Sandu's memories form the skeleton of “Memory.” She narrates the film herself, speaking over reconstructed and created images. She was determined to cast young Chechen girls to play younger versions of herself. She got around the Chechen authorities using a fake script: “I wrote a fake script for the Ministry of Culture about my grandfather, a hero of the Second World War, because otherwise it was impossible. They approved that, and I could do my casting. We did the casting in a hall full of huge portraits of Putin and Kadyrov. It was surreal. In Chechnya you can’t make films without their permission. People who worked with me didn’t even know the real story.” And, then, another war: “We were editing “Memory” in 2022 when Russia started the full-scale war against Ukraine. Suddenly everything was different,” she says. “It felt like the film was speaking about the present, even though we began it 10 years ago.” War is in every frame.
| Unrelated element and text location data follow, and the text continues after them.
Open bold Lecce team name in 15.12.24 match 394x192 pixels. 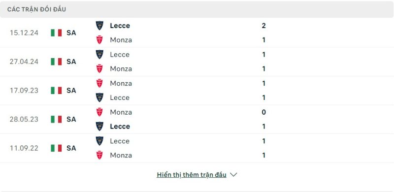coord(120,26)
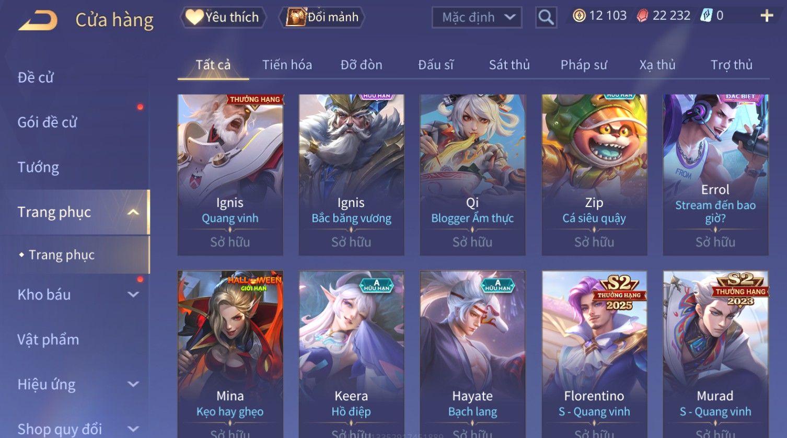The image size is (787, 438).
Task: Collapse the Trang phục sidebar section
Action: click(x=133, y=212)
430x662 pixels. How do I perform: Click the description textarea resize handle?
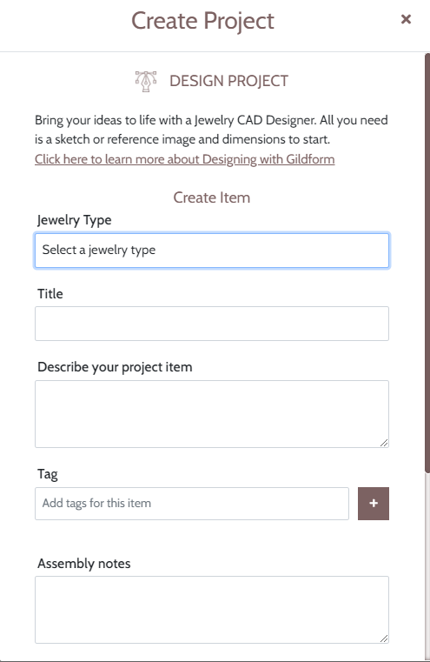tap(384, 443)
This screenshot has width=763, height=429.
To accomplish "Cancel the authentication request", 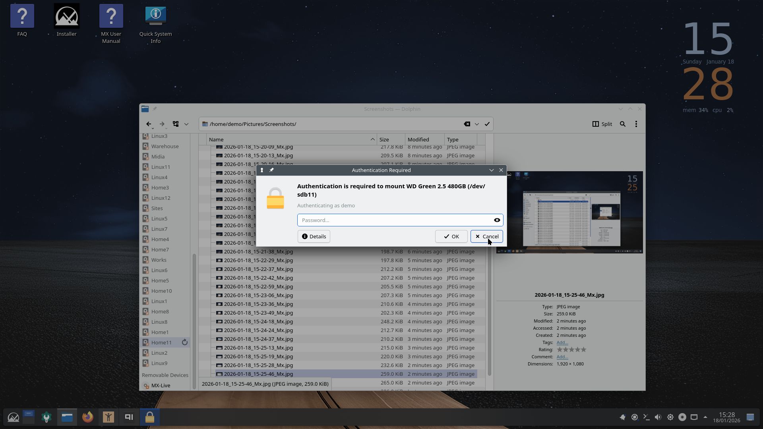I will 486,236.

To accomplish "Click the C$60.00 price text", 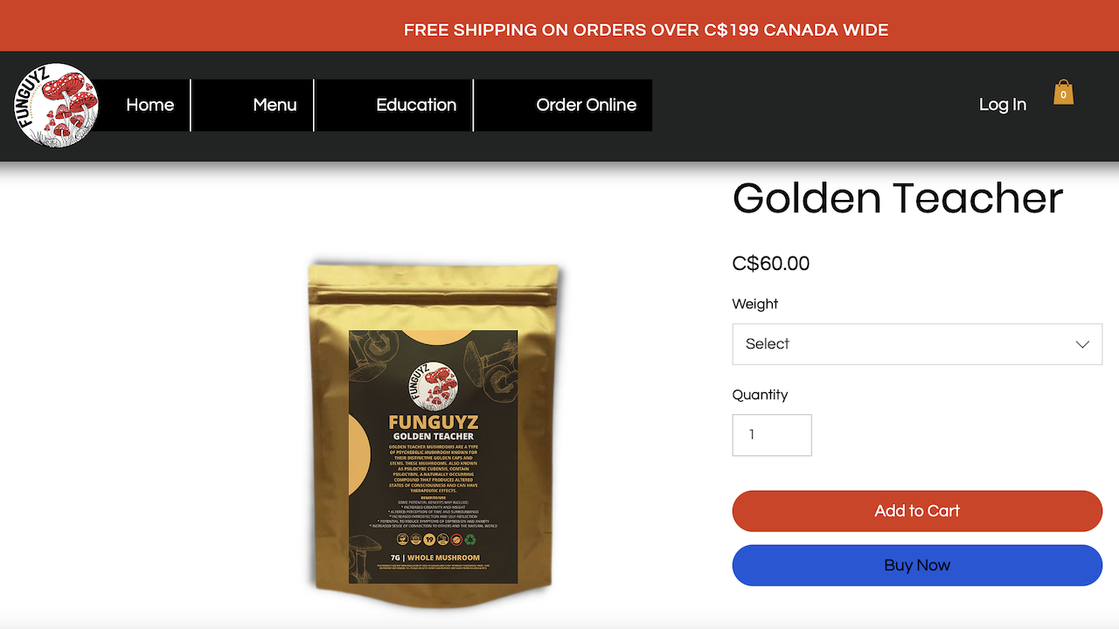I will [771, 263].
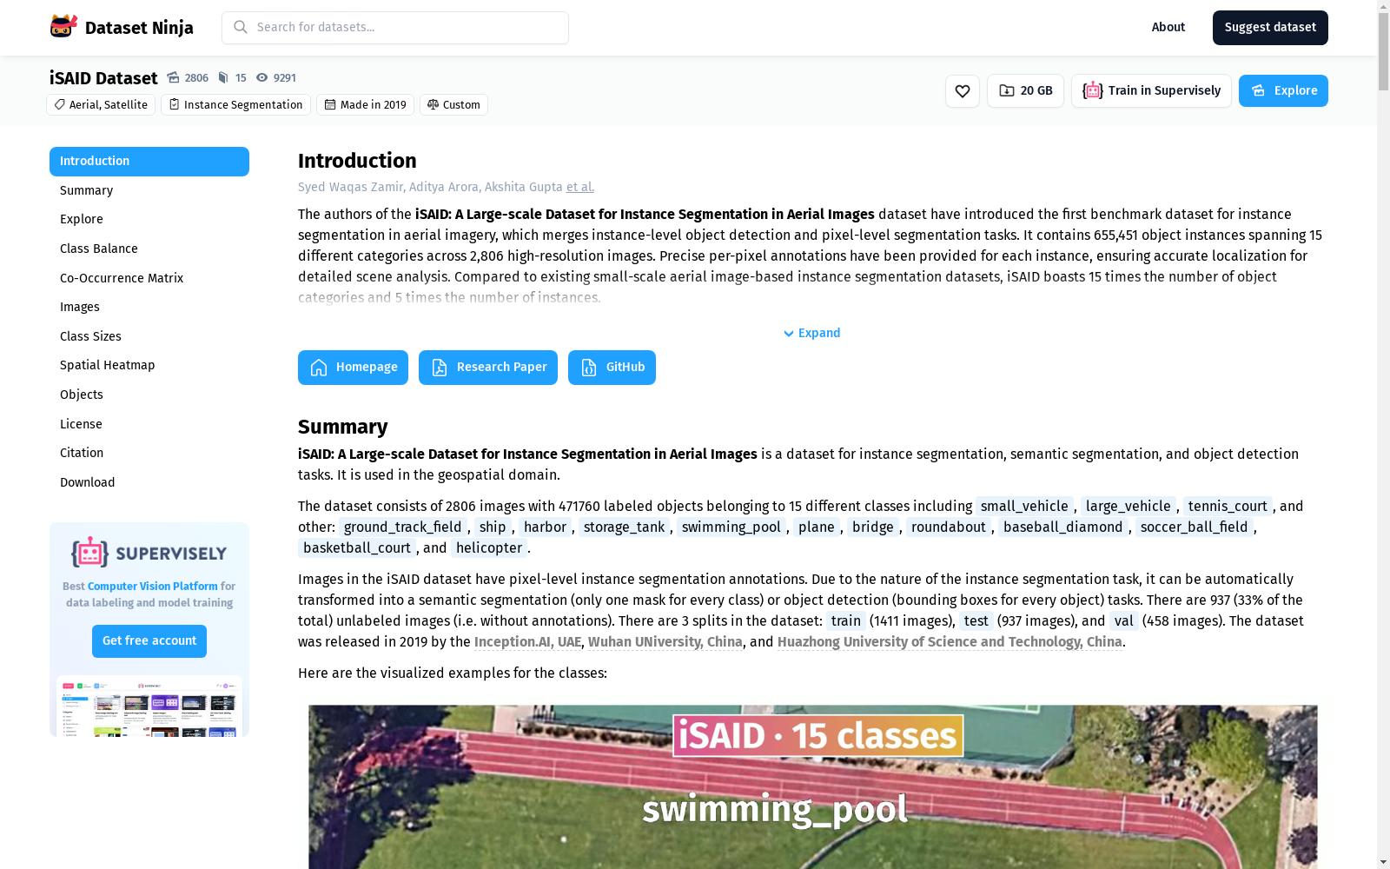Viewport: 1390px width, 869px height.
Task: Navigate to the Download section in sidebar
Action: coord(87,481)

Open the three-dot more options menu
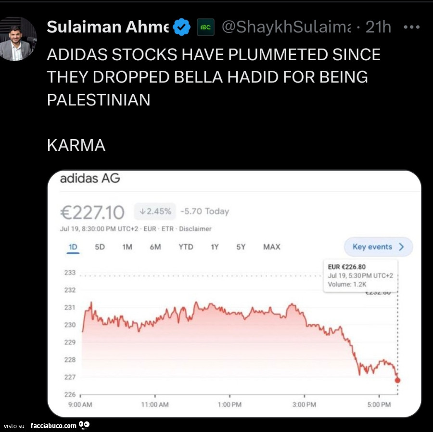pos(411,27)
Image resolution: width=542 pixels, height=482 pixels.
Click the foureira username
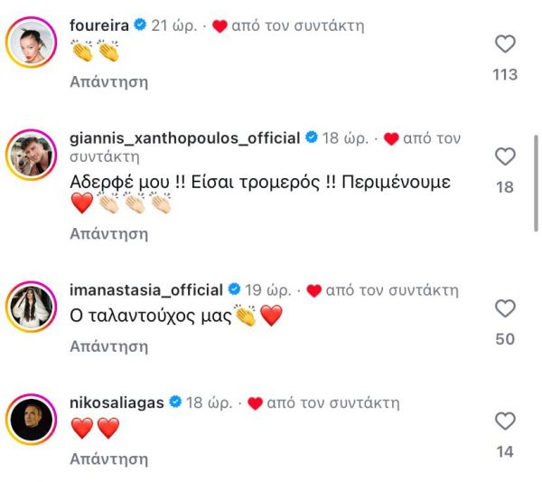99,25
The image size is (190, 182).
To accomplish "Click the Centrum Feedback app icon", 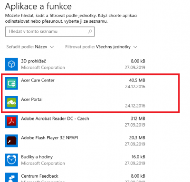I will pos(11,177).
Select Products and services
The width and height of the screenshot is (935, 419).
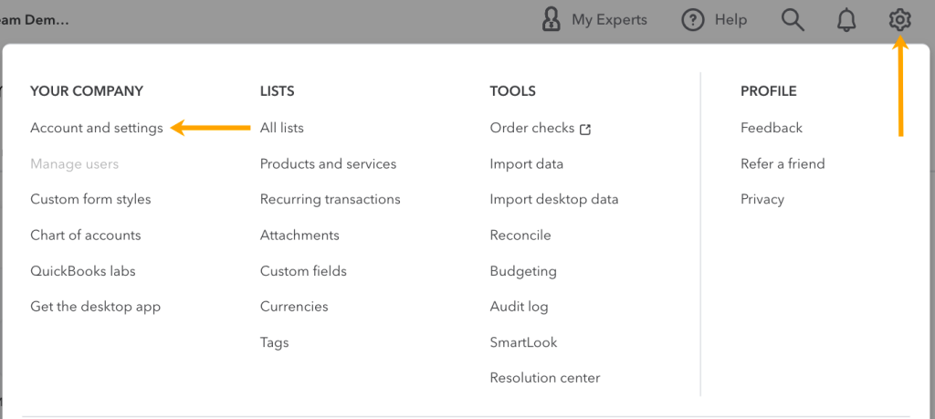click(x=328, y=163)
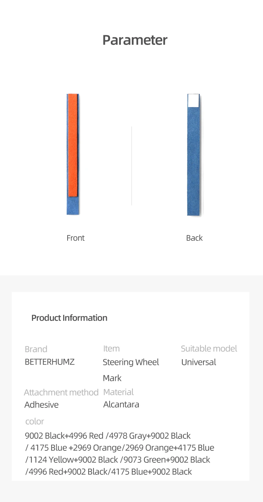Select the BETTERHUMZ brand name

[x=50, y=362]
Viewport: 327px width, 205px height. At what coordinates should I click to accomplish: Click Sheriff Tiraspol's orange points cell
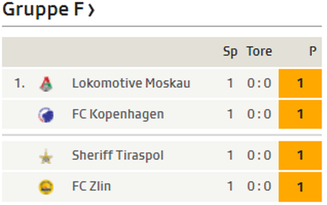(x=300, y=155)
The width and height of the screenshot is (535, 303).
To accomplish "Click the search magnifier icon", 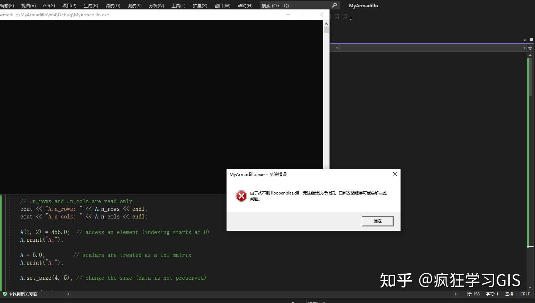I will 334,5.
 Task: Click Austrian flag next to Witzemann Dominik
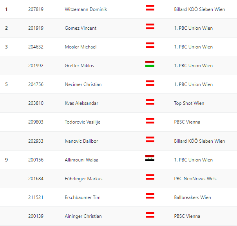click(x=150, y=8)
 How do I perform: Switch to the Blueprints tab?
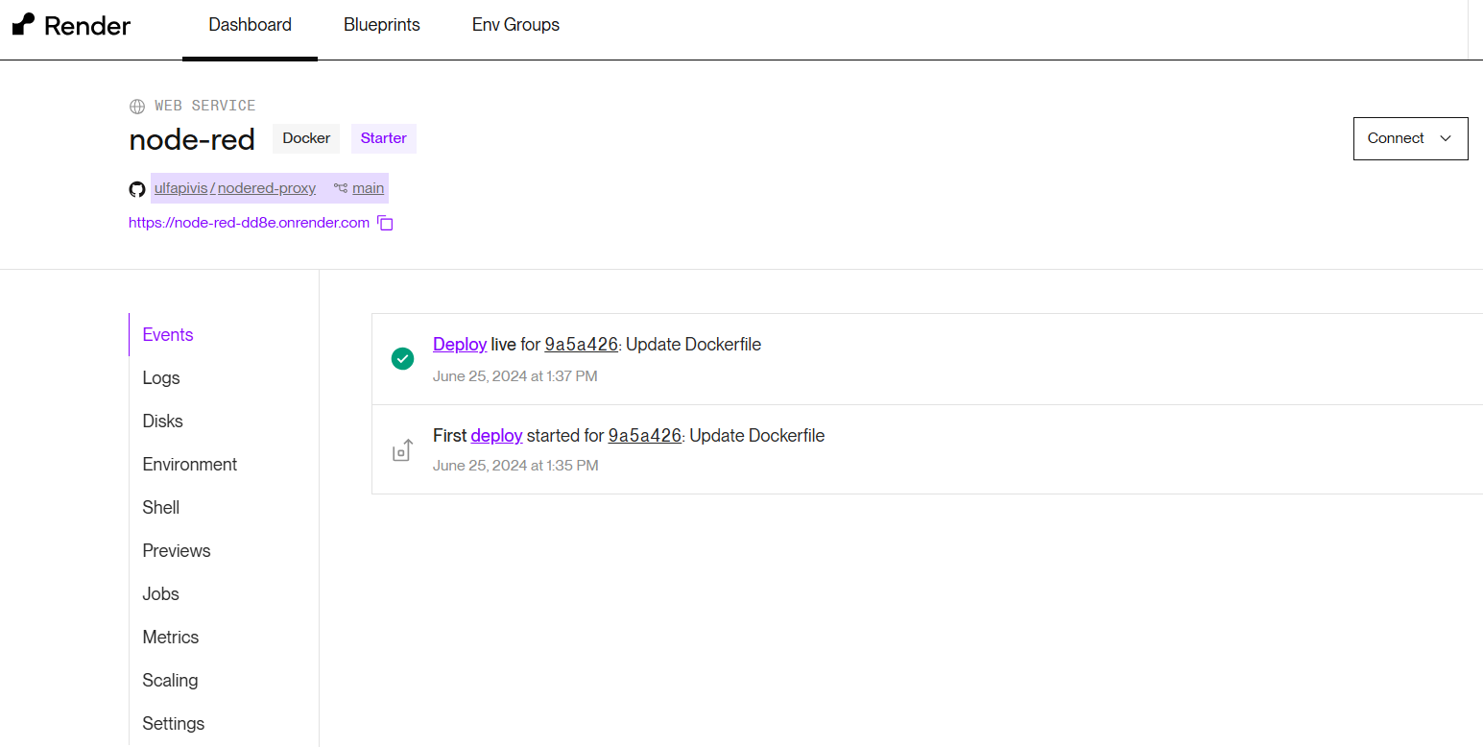tap(381, 24)
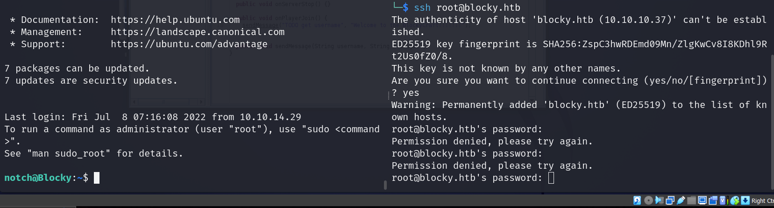Open the shared folders status icon

coord(691,201)
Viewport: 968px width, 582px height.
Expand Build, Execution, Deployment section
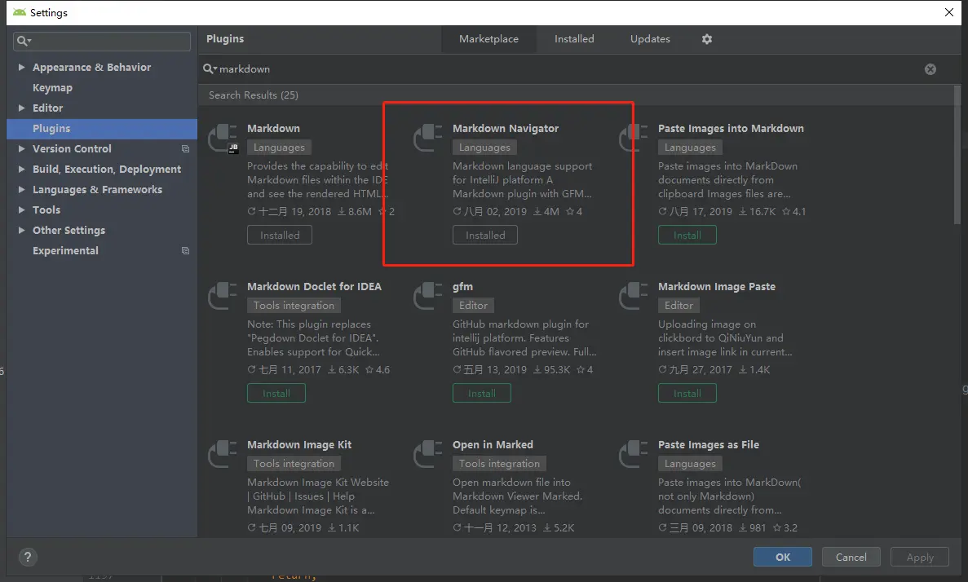pyautogui.click(x=21, y=170)
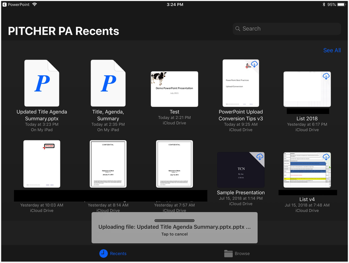The image size is (349, 263).
Task: Tap cloud download icon on PowerPoint Upload Conversion Tips
Action: [x=254, y=65]
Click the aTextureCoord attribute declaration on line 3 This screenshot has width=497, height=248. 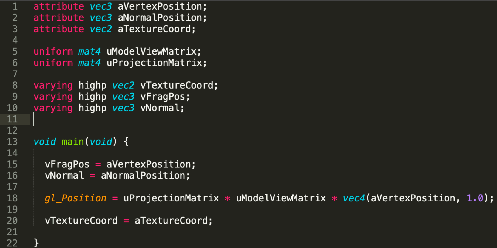point(154,29)
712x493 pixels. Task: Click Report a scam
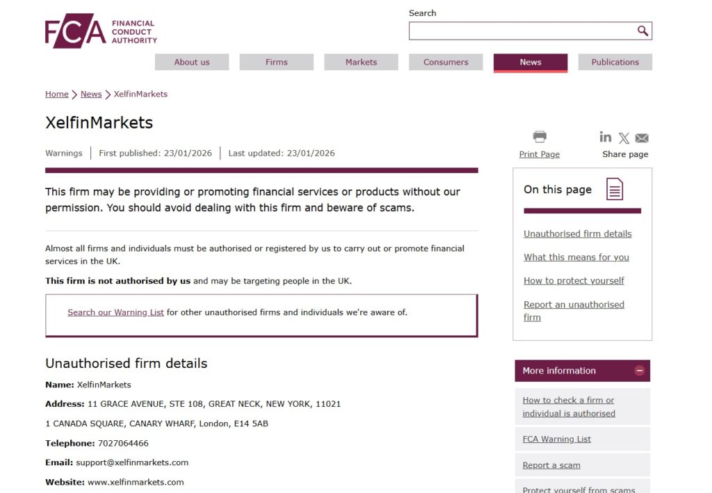(551, 464)
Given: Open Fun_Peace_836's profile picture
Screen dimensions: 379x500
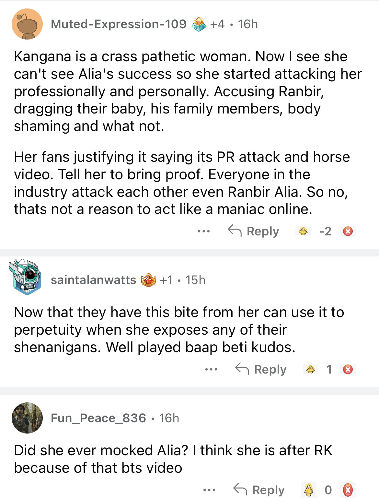Looking at the screenshot, I should click(x=27, y=418).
“Memory” has been described as a hybrid documentary: truth, reconstructed. Dreamy, fabricated images of a sullen young pioneer girl. A child’s recollections, traced with the utmost desire for the truth. Sounds that hold within them violent, unseemly memories. In one scene, Sandu recalls being beaten with a leather belt by her World War Two hero grandfather for writing with her left hand. “As a child, they forced me to stop drawing because I used my left hand. I was afraid to create. Now I use the camera instead—it’s my way to draw.” Sandu cast young actresses to play younger versions of herself, but adults only appear as found images: the only picture of her parents together, young and smiling, her mother already pregnant with her. Her grandfather, meanwhile, is a flag, a passport photo blown up and undulating in the background. He is unsmiling, unforgiving, an emblem of the Soviet regime.

But Sandu’s film thinks beyond her own direct experiences, as much as they form the emotional anchor of them. It is for, and about, all children’s experience of war and fascism. “It doesn’t matter if it’s in the Soviet Union, North Korea, modern Russia, Gaza, Ukraine or Africa,” she says, “it’s the same experience for children growing up in war. The usual life is destroyed. The body, the brain, the behaviour change. Violence becomes normal. Every time, dictatorship means the killing of individualism. The process starts at school. The main goal is to kill the child’s protest, to make them accept everything adults say. That’s how a regime works: silence, obedience, no questions.” “Memory” is anti-silence, anti-obedience. It questions everything, including the director’s own recollections. It is, by her own definition, a form of art therapy: “If I take my bad memories out and look at them, they are no longer inside me. They become something I can observe. That’s how I heal.”
“Memory” unfolds like the slow realization that fantasies are just that, and adults are not always right, and that bad things can happen to anyone. “Everything for the camera. That’s what cinema is,” Sandu says. “What is documentary? What is fiction? It’s all performance, all construction.”